Single-omics SmCCA with Binary Phenotype — getRobustWeightsSingleBinary • SmCCNet

Compute aggregated (SmCCA) canonical weights for single omics data with quantitative phenotype (subampling enabled).

Usage

getRobustWeightsSingleBinary(
  X1,
  Trait,
  Lambda1,
  s1 = 0.7,
  SubsamplingNum = 1000,
  K = 3
)

Arguments

X1: An \(n\times p_1\) data matrix (e.g. mRNA) with \(p_1\) features and \(n\) subjects.
Trait: An \(n\times 1\) trait (phenotype) data matrix for the same \(n\) subjects.
Lambda1: LASSO penalty parameter for X1. Lambda1 needs to be between 0 and 1.
s1: Proportion of mRNA features to be included, default at s1 = 0.7. s1 needs to be between 0 and 1, default is set to 0.7.
SubsamplingNum: Number of feature subsamples. Default is 1000. Larger number leads to more accurate results, but at a higher computational cost.
K: Number of hidden components for PLSDA, default is set to 3.

Value

A partial least squared weight matrix with \(p_1\) rows.
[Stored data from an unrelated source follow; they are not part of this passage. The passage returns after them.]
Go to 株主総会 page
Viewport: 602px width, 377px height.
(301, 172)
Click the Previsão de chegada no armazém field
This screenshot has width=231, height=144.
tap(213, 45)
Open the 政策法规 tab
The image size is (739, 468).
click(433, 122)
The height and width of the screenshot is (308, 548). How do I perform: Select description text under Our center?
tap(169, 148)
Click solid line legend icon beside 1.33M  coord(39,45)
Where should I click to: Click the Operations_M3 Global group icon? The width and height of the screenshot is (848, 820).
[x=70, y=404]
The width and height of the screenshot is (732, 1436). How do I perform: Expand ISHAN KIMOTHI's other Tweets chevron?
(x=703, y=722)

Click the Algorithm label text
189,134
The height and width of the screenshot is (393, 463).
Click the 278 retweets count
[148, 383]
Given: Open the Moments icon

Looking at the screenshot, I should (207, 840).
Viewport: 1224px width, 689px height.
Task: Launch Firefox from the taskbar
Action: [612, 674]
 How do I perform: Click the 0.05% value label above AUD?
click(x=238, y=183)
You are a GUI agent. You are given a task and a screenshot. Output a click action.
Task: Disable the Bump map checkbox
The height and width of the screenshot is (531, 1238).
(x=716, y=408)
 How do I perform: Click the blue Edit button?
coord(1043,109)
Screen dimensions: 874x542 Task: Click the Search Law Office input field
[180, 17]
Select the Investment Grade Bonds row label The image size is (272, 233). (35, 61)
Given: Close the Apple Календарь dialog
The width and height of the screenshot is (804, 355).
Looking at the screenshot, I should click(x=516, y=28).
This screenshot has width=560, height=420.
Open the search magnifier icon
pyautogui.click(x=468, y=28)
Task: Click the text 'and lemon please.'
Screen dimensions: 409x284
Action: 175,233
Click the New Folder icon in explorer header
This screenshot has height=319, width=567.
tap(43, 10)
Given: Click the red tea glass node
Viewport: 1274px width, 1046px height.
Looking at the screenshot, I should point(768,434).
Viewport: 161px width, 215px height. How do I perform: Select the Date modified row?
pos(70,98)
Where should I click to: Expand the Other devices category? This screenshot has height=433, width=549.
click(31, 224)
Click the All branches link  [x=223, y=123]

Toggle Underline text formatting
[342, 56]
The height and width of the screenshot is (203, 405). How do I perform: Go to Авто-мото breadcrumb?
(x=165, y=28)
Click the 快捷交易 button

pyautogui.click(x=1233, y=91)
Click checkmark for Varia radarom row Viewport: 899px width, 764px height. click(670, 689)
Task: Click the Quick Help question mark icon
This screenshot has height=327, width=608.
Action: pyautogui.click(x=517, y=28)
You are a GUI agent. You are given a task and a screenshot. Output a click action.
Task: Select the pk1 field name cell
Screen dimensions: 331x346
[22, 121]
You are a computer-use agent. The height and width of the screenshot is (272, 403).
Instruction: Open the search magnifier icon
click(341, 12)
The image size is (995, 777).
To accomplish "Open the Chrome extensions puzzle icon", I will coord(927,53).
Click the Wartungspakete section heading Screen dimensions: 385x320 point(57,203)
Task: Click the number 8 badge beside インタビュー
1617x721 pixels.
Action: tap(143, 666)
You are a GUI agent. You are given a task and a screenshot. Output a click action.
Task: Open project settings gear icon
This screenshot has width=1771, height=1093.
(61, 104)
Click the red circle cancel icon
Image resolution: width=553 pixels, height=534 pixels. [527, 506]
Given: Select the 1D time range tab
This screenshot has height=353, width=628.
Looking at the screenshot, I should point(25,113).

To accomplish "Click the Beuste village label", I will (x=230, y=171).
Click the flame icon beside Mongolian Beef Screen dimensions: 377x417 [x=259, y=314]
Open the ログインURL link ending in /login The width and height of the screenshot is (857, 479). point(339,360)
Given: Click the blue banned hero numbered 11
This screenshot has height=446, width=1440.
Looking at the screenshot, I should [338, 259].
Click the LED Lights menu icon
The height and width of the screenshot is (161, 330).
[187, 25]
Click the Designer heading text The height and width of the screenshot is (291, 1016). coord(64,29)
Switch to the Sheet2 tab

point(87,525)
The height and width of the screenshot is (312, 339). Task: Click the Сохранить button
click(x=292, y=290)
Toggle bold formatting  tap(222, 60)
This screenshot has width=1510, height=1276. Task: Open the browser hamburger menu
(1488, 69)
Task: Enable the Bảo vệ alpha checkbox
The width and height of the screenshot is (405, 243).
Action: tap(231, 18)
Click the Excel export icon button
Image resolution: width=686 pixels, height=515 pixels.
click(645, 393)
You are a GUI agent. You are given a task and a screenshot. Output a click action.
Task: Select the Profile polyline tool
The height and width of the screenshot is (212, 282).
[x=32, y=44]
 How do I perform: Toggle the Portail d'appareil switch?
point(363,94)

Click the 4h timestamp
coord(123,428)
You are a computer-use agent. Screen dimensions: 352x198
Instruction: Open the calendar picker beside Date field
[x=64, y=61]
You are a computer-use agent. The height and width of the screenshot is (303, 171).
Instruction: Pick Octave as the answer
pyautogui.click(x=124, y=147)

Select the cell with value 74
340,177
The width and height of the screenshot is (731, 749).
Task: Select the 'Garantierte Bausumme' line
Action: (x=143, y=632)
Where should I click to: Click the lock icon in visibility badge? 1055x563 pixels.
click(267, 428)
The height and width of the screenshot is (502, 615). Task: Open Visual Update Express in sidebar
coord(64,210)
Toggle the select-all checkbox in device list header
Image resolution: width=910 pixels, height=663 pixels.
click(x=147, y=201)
Each column is the canonical correlation weights based on subsampled X1

features. The number of columns is SubsamplingNum.

Examples



X <- matrix(rnorm(600,0,1), nrow = 60)
Y <- rbinom(60,1,0.5)
Ws <- getRobustWeightsSingleBinary(X1 = X, Trait = as.matrix(Y), Lambda1 = 0.8, 
0.7, SubsamplingNum = 10)